§ Testo di partenza:
________________
“Opere pubbliche, legalità, democrazia”, è stato il titolo del convegno organizzato dalla sezione messinese di Italia Nostra, dall’associazione MarxXXI e dal circolo locale di Libertà e Giustizia. Ed i loro responsabili, rispettivamente, Antonietta Mondello Signorino, Federico Martino e Giusi Furnari Luvarà, si sono suddivisi il compito di introdurre argomenti e relatori, ed in particolare Martino ha coordinato i lavori intervenendo costruttivamente nel corso del dibattito.
L’inaccettabile criterio della verticalizzazione delle scelte, il consumo indiscriminato di suolo, la cultura del profitto a vantaggio di pochi privati che incrementa il debito pubblico, con le ultime “novità” in materia, il tutto accompagnato dalla crisi dei partiti, della democrazia e dal non rispetto della Costituzione, con l’importante risposta dei “movimenti”, sono gli argomenti – base su cui si è articolato il dibattito.
Si è parlato di Ponte sullo Stretto, approdo di Tremestieri (realtà locale sulla quale sta attualmente focalizzando le proprie attenzioni Italia Nostra nazionale), TAV fiorentina e valsusina, MOSE di Venezia, MUOS di Niscemi ed altre mega opere che stanno incidendo gravemente, per un motivo o per l’altro, sul piano sociale, politico, economico ed ambientale, nelle tante realtà di un’Italia in grande difficoltà che ha ceduto alle spregiudicate regole della finanza internazionale e del mercato, a danno dell’economia reale e di uno sviluppo sostenibile.
Di assoluto valore gli ospiti che hanno animato il convegno, sia come relatori sui differenti temi, che attraverso interventi programmati o spontanei.
Ivan Cicconi, ingegnere, studioso e scrittore bolognese, tra i massimi esperti italiani in infrastrutture e lavori pubblici, direttore di ITACA – Istituto per la Trasparenza degli Appalti e la Compatibilità Ambientale, era già stato ospite nella stessa sede lo scorso autunno, su invito della Rete NoPonte, per presentare il suo testo “Il libro nero dell’alta velocità”, (nuove ediz. Koinè). Lo stesso, stavolta, ha approfondito e ampliato la propria esposizione relazionando su “Grandi opere e debito pubblico”.
________________
Voci per localizzare testo ed elementi
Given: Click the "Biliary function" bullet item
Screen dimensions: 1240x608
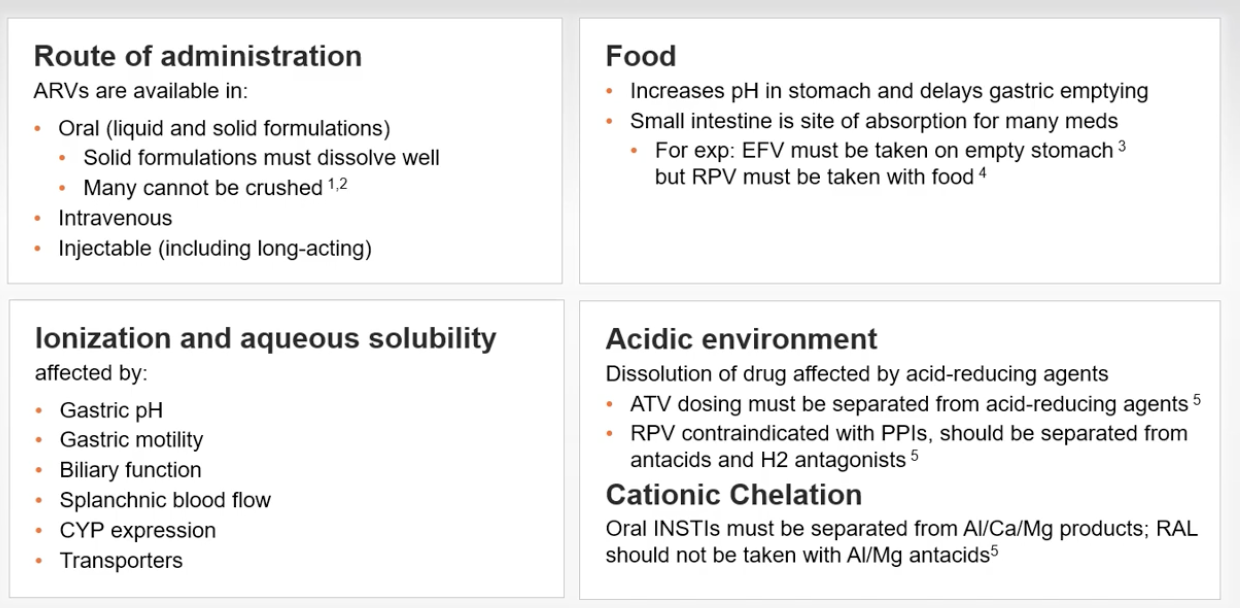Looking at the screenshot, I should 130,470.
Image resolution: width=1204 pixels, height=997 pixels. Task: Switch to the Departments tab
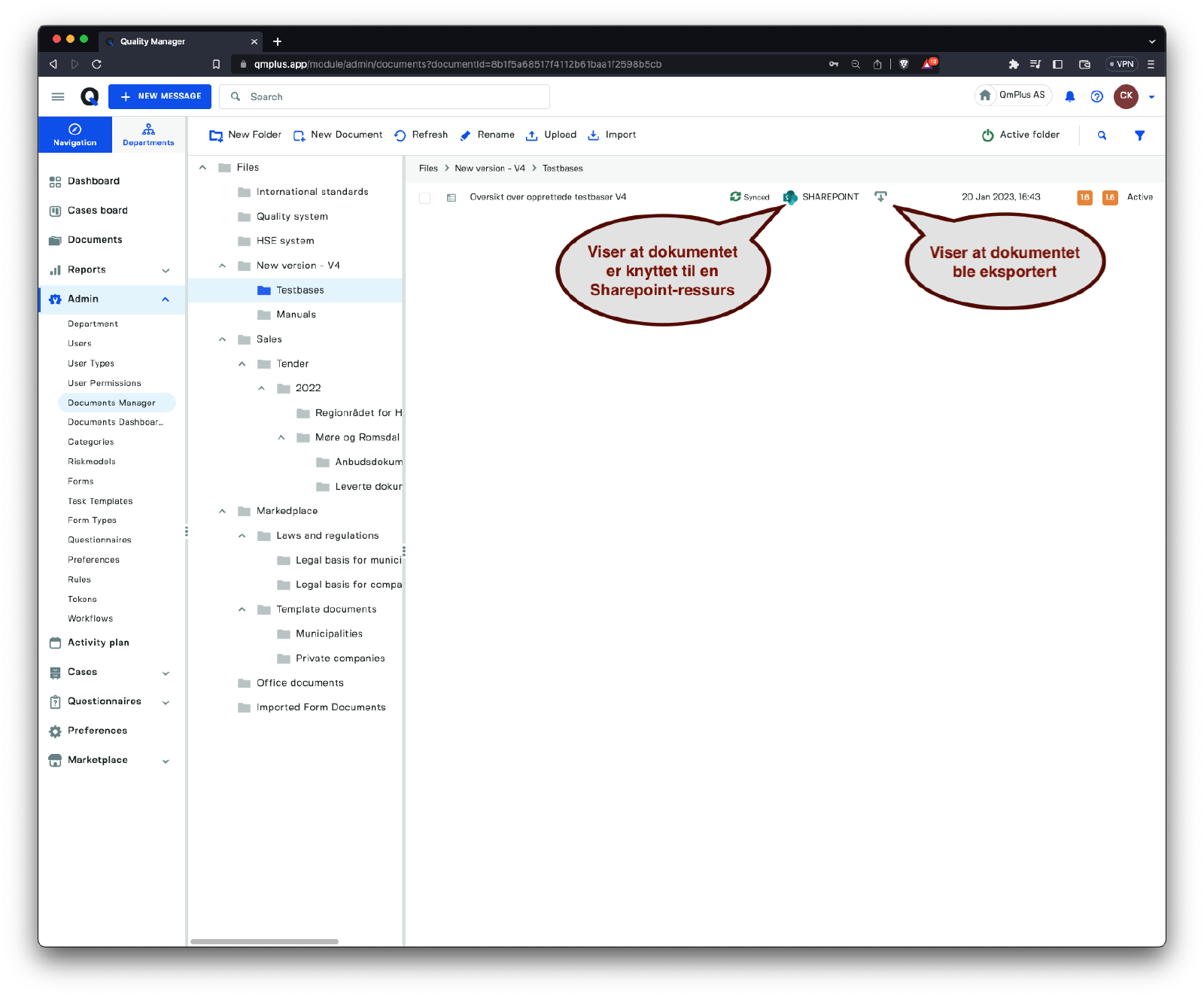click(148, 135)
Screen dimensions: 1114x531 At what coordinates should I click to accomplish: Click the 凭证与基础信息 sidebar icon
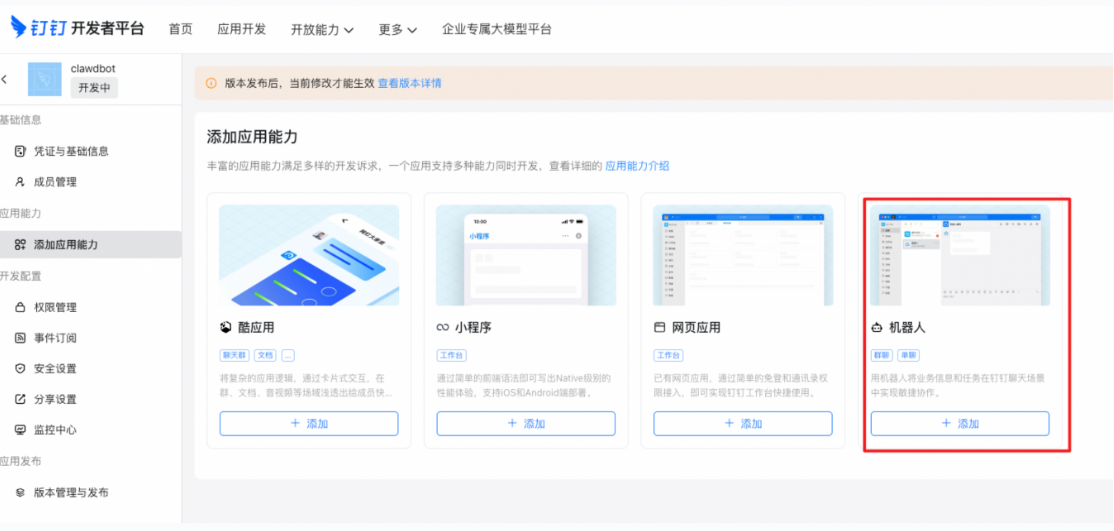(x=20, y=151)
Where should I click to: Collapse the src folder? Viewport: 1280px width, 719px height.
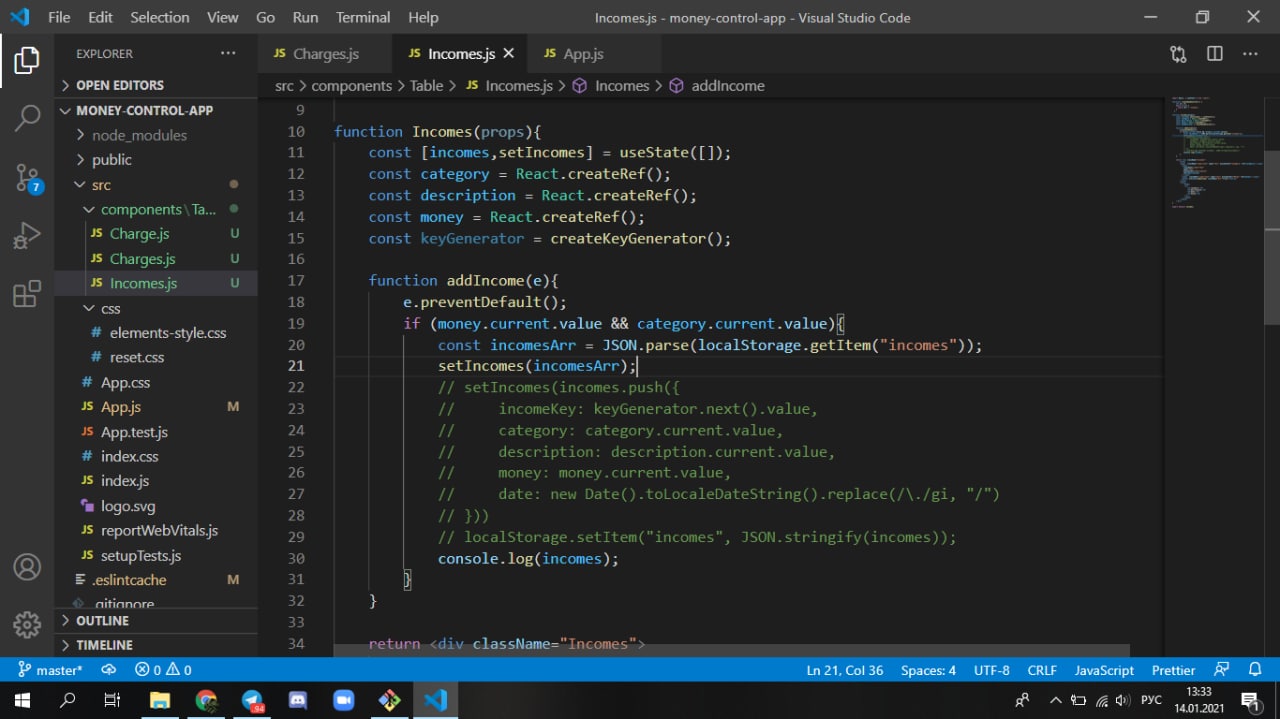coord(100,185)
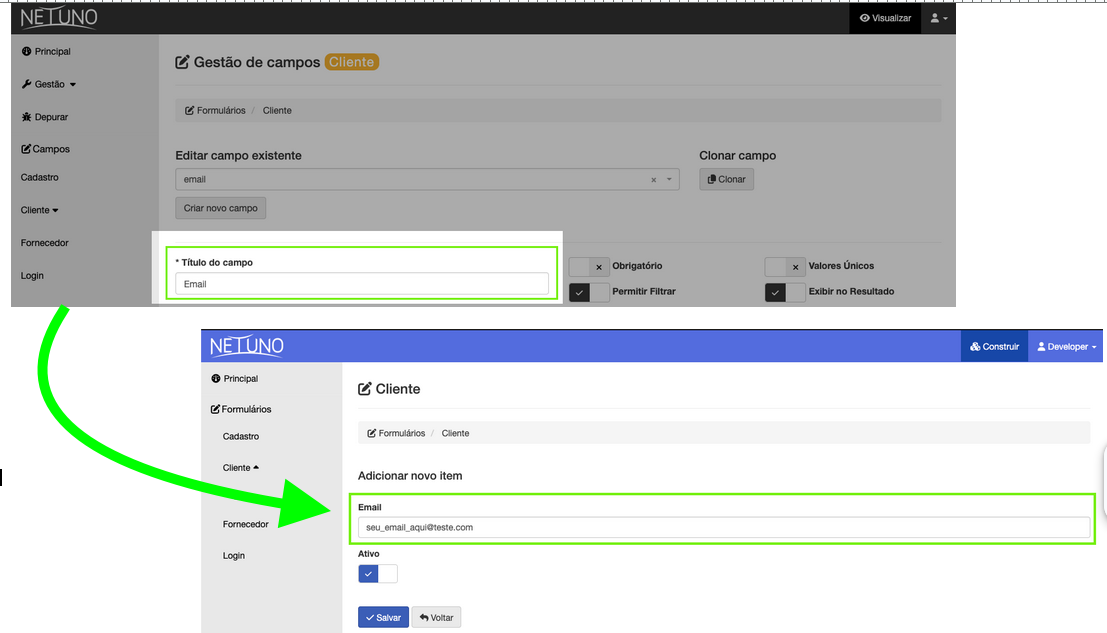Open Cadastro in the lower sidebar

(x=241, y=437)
________________
§ Compiti assegnati:
**1.** Traduci in inglese questa frase del testo di partenza: «Di assoluto valore gli ospiti che hanno animato il convegno, sia come relatori sui differenti temi, che attraverso interventi programmati o spontanei.»
**2.** Elenca tutte le opere che, secondo il testo di partenza, sono state discusse durante il convegno.
**3.** Nel testo di partenza, su quale tema ha relazionato Ivan Cicconi in questo convegno?
I record non servono per svolgere questi compiti.

§ Risultati in ordine:
**1.** The guests who enlivened the conference were of the utmost value, both as speakers on the various topics and through scheduled or spontaneous contributions.

**2.** Ponte sullo Stretto; approdo di Tremestieri; TAV fiorentina; TAV valsusina; MOSE di Venezia; MUOS di Niscemi.

**3.** «Grandi opere e debito pubblico».